Tuesday, October 19, 2010

Martial Art or Martial Way?

I have been asked on several occasions what kind of Martial Art do we study? For some reason the question has always made me pause, not because I don't study a martial art (as loosely defined by society) but because I have never equivocated my training with an art. I have never viewed myself as a martial artist but rather a follower of a Way. I have always felt that the term martial artist lends itself to open interpretations and falls victim to what most people perceive to be the disciplines practiced by those of us that have chosen to practice or follow the path of martial ways. These opinions are usually fuelled (erroneously) by the media and the entertainment industry.

Many reading this may feel it is a matter of semantics, and I have found in my own personal experience that unless a person is actively pursuing a discipline, all of them get lumped together under an umbrella of "it's just kicking and punching - so it must all be the same."

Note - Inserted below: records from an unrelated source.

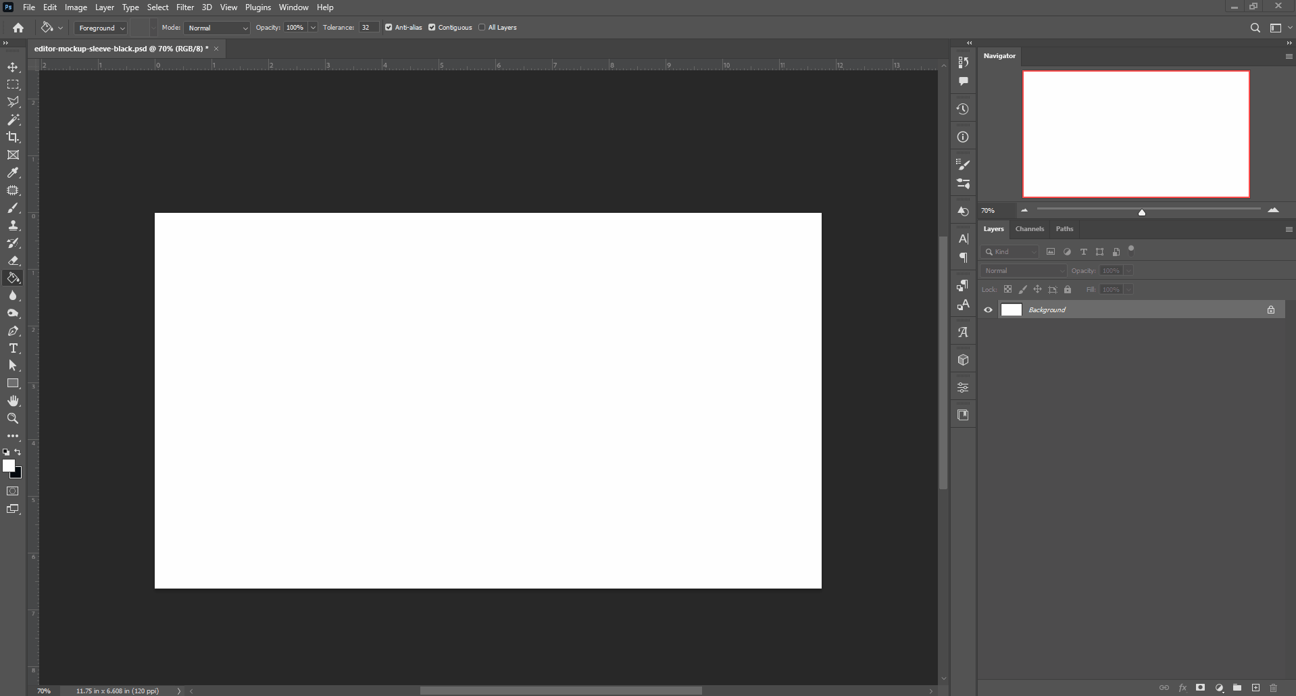Switch to the Channels tab

pos(1030,229)
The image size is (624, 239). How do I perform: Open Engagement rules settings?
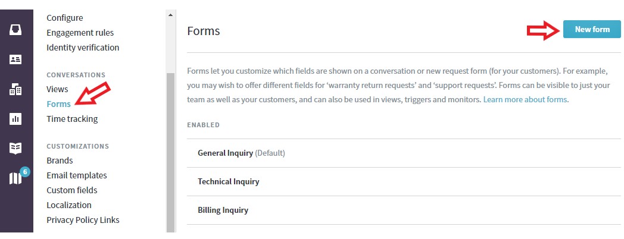(x=80, y=33)
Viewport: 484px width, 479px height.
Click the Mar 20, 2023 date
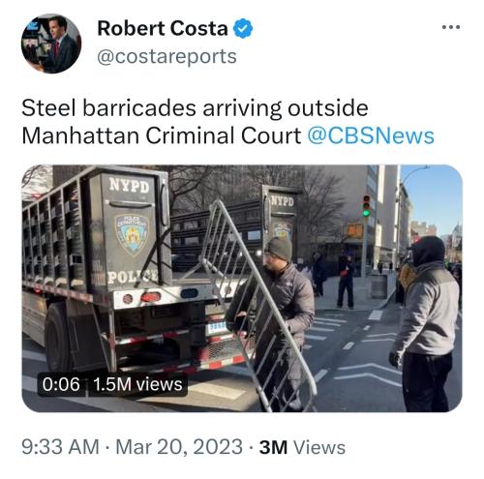click(x=179, y=447)
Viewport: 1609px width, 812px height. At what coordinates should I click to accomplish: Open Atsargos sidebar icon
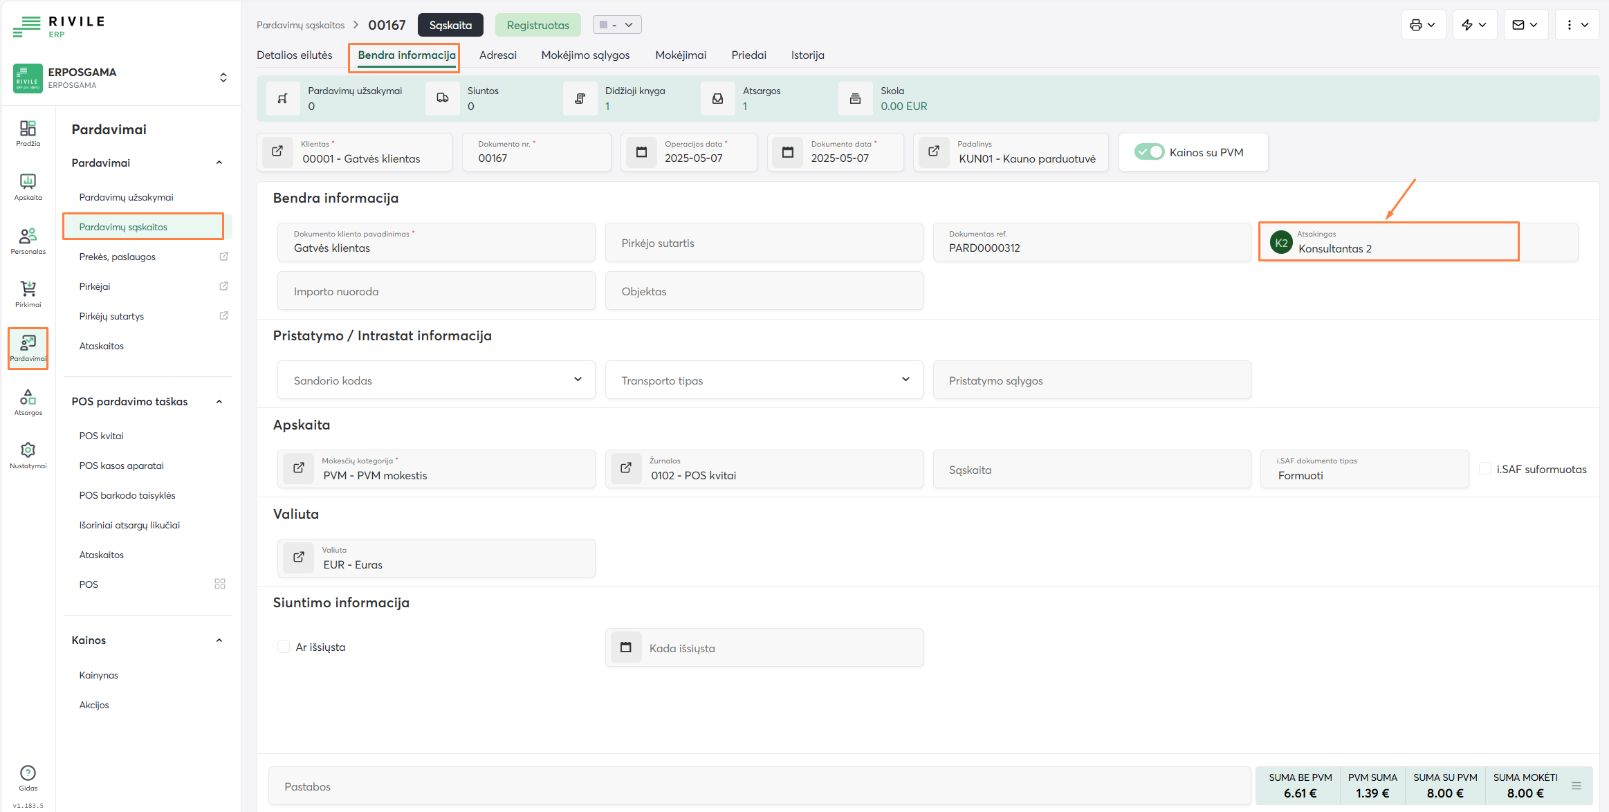28,402
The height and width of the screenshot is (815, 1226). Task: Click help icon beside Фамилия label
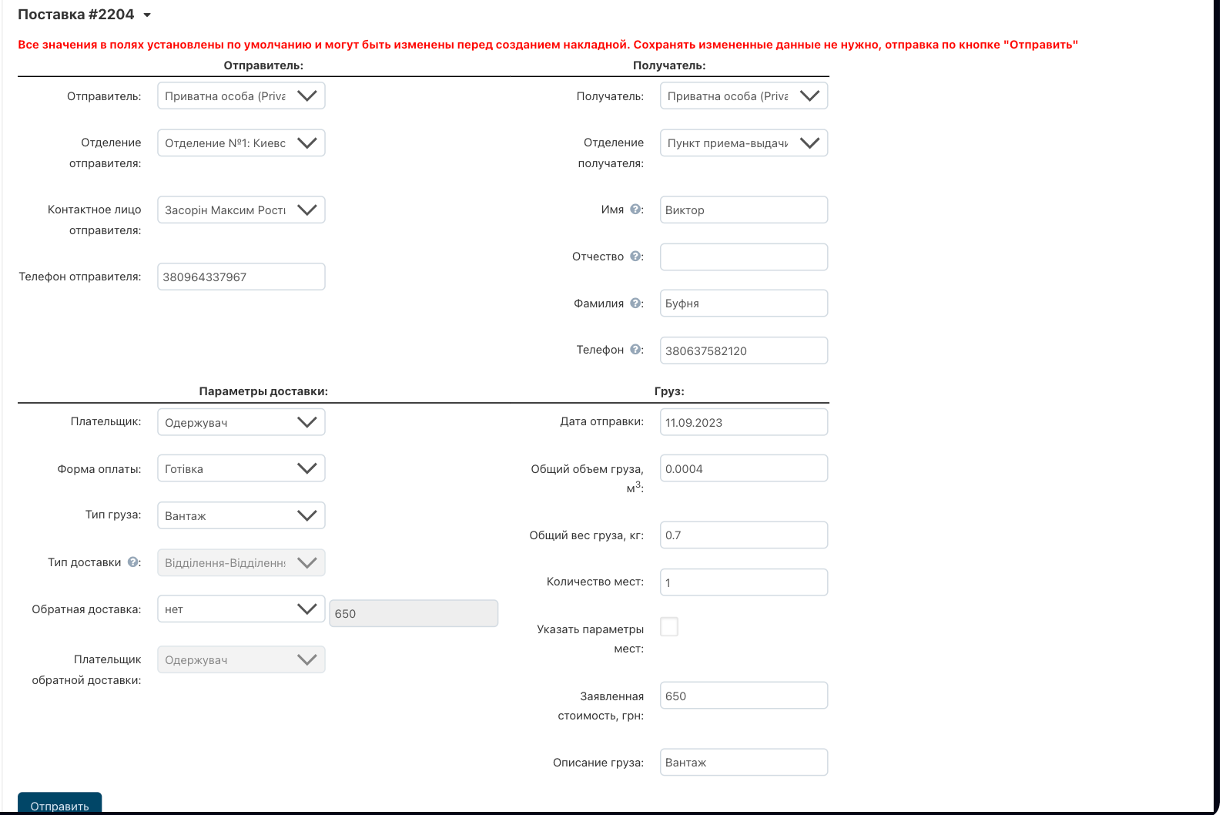pos(636,304)
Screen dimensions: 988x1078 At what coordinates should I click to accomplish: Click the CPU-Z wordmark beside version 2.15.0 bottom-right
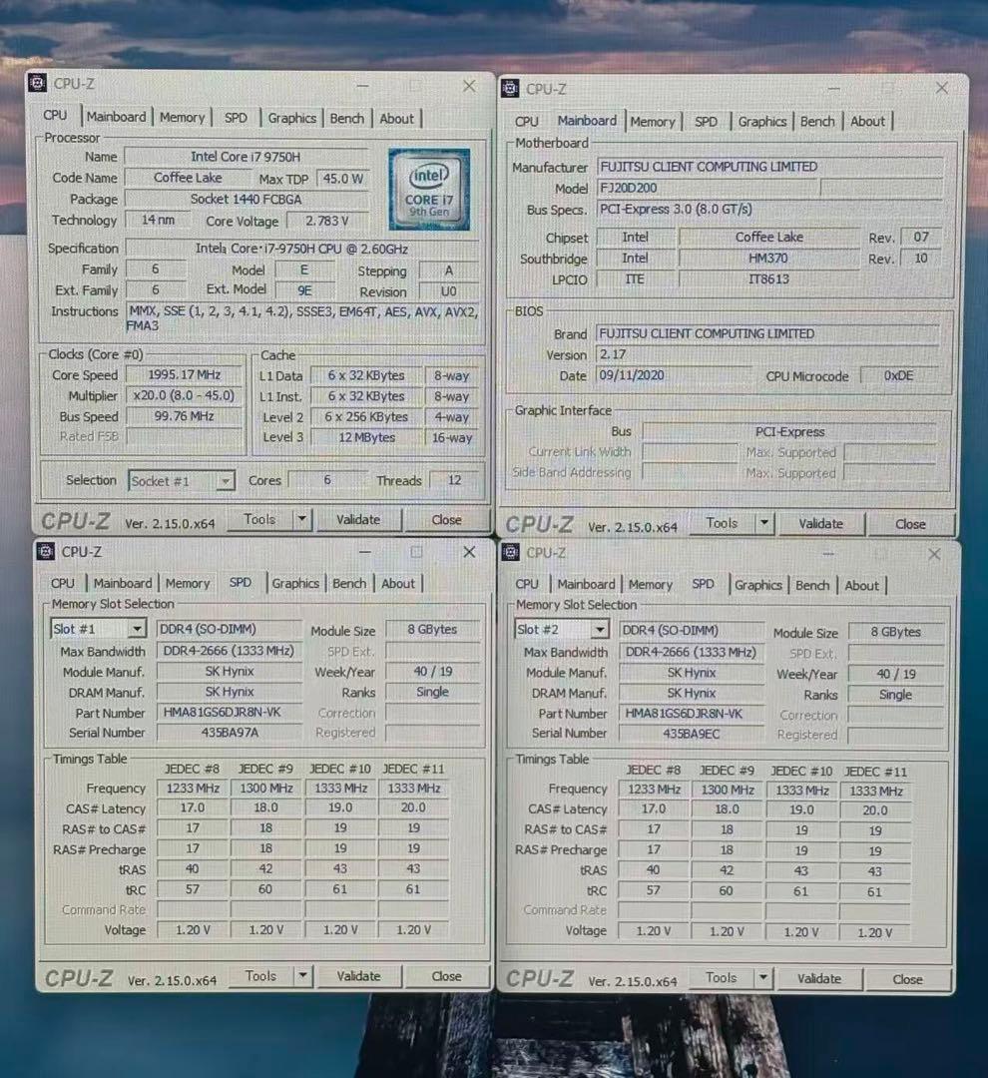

So what is a martial art ? The term martial art is used to loosely describe the many combative systems and sports that exist here in the West. If we examine them closely however, we will discover that they are not all truly martial in nature or arts for that matter. The literal sense of the term martial, implies that it must have a military application, and historically many of the combative systems that exist today have their roots in systems that were used in military settings.

The same can be said for those systems that were developed by the "civilian" populace (like Karate) and many of the combative systems were employed in military and paramilitary settings. For this reason I think the literal definition is too limiting. In fact many of the "civil" arts are part of the curricula for the military forces today.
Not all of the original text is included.